Attacks on the Press in 2012 - Uzbekistan
|Publisher||Committee to Protect Journalists|
|Publication Date||14 February 2013|
|Cite as||Committee to Protect Journalists, Attacks on the Press in 2012 - Uzbekistan, 14 February 2013, available at: http://www.refworld.org/docid/512b79c3c.html [accessed 26 June 2017]|
|Disclaimer||This is not a UNHCR publication. UNHCR is not responsible for, nor does it necessarily endorse, its content. Any views expressed are solely those of the author or publisher and do not necessarily reflect those of UNHCR, the United Nations or its Member States.|
Repressive tactics include politicized prosecutions and lengthy prison terms.
Authorities expand online control in one of the world's most censored nations.
Press freedom remained in a deep freeze under authoritarian leader Islam Karimov. The authorities continued to imprison critical journalists on lengthy terms. Muhammad Bekjanov, one of the two longest-imprisoned journalists in the world, was sentenced to an additional prison term just days before his scheduled release. The handful of independent journalists in the country faced politicized prosecution, censorship, and other forms of repression. The authorities permitted minimal Western media presence. A BBC journalist who broke a story on forced sterilization of Uzbek women was barred from entering the country in February. The authorities continued their practice of hiring "experts" to build fabricated criminal cases against journalists on charges ranging from national defamation to extremism. Using that tactic, prosecutors filed criminal cases against two independent reporters in 2012. The government's vast censorship practices earned it a place on CPJ's 10 Most Censored Countries list, published in May. The authorities aggressively expanded censorship during the year: The state communications agency was told to block websites deemed "threatening to the nation's information space"; the education ministry barred college students from visiting Internet cafés; and the government raided and seized control of the local branch of the Russian telecommunications company, MTS, causing up to 10 million Uzbeks to lose mobile Internet and phone access. In a July documentary, a state-owned broadcaster called online activism a weapon worse than bombs.

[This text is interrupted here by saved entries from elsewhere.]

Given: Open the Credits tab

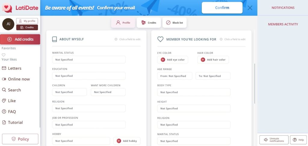Looking at the screenshot, I should click(x=149, y=23).
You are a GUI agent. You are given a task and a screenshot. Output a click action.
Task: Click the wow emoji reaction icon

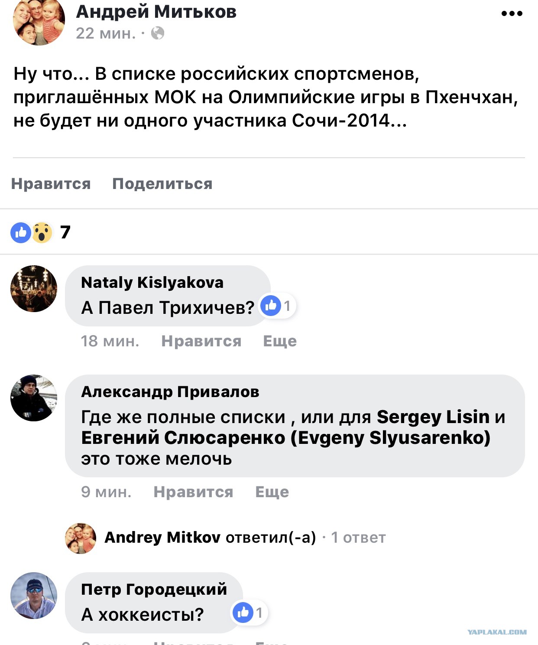(42, 233)
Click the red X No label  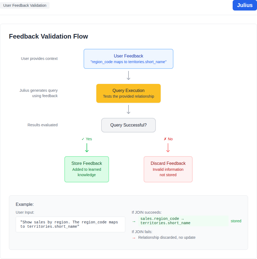(168, 139)
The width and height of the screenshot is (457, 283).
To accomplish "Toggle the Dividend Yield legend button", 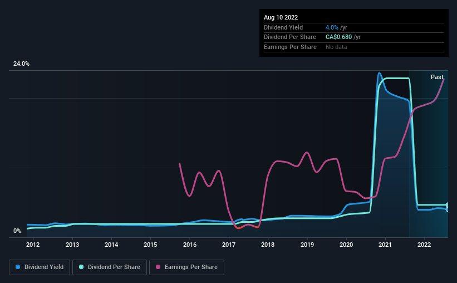I will click(x=40, y=267).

[Refworld note: The sections that follow represent a best effort to transcribe onto a single page information that appears in tabs on the CPJ's own pages, which also include a number of dynamically-generated graphics not readily reproducible here. Refworld researchers are therefore strongly recommended to check against the original report: Attacks on the Press in 2012.]
Most censored country: 6th
No independent media outlets are based in Uzbekistan, earning the nation a place on CPJ's 10 Most Censored Countries list. Independent journalists – mostly contributors to outlets outside the country – are subject to interrogation and prosecution under defamation charges or outdated statutes such as "insulting national traditions."

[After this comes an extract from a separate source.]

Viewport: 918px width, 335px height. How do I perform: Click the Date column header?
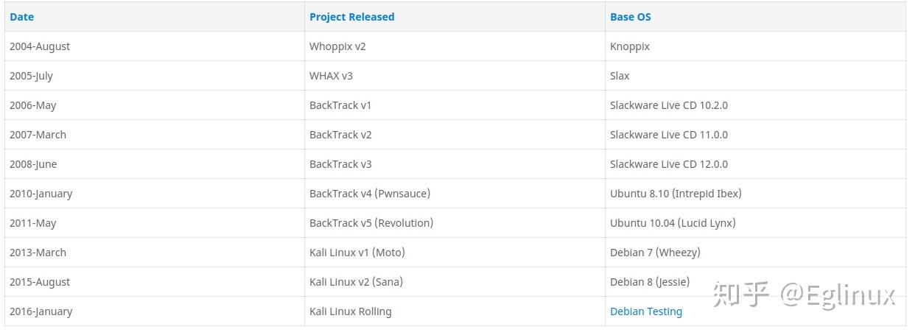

CPJ's Most Censored Countries
2. North Korea
5. Equatorial Guinea
8. Saudi Arabia
Year journalists jailed: 1999
Bekjanov, editor of the opposition newspaper Erk, and Yusuf Ruzimuradov, a reporter for the paper, are the longest-imprisoned journalists in the world, according to CPJ research. Convicted in 1999 on charges of publishing a banned newspaper, the two have been tortured while in custody, according to news accounts and reports from human rights defenders. Just before Bekjanov was scheduled to be released in January 2012, the authorities sentenced him to an additional five years in prison for allegedly violating unspecified prison rules.
Lengthy prison terms for Uzbek reporters:
19 Years for Bekjanov, imposed in 1999, with an additional sentence in 2012
15 Years for Ruzimuradov, imposed in 1999
12.5 Years for Dilmurod Saiid, imposed in 2009
10 Years for Salidzhon Abdurakhmanov, imposed in 2008
New criminal cases: 2
Independent journalists Elena Bondar and Viktor Krymzalov faced criminal prosecutions built by government-hired "experts," regional media reported. The journalists were charged on separate counts of mass disorder and insult that the "experts" reported finding in the commentaries published online. The reporters denied writing the pieces, but the courts convicted both, fining Bondar 6.3 million som (US$3,240) and Krymzalov 3.8 million som (US$1,950).

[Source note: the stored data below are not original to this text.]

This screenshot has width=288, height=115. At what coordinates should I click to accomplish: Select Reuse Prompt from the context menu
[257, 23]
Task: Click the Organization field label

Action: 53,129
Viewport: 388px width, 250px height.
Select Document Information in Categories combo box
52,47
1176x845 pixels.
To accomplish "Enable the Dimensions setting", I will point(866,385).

Past cases built by the "experts":
February 2010: Umida Akhmedova, a photojournalist and filmmaker, is convicted of insulting the Uzbek nation through a 2007 photo album on rural life and a 2008 documentary on the traditional ban on premarital sex.
October 2010: Abdumalik Boboyev, Voice of America's Uzbek service stringer, is convicted of insulting the Uzbek people based on the experts' review of his coverage of corruption, human rights, and health care system. He is fined.
October 2010: Vladimir Berezovsky, a Russian editor, is convicted of insulting the Uzbek nation based on stories published on Vesti, his website. The authorities are angered by a story in which he criticized the renaming of a street that had previously honored an ethnic Russian. He is given amnesty.
In Exile: 3
Journalist Elena Bondar, whose reporting was critical of the Karimov regime, went into exile in 2012. At least two other critical Uzbek journalists have also fled the country since 2007, CPJ research shows.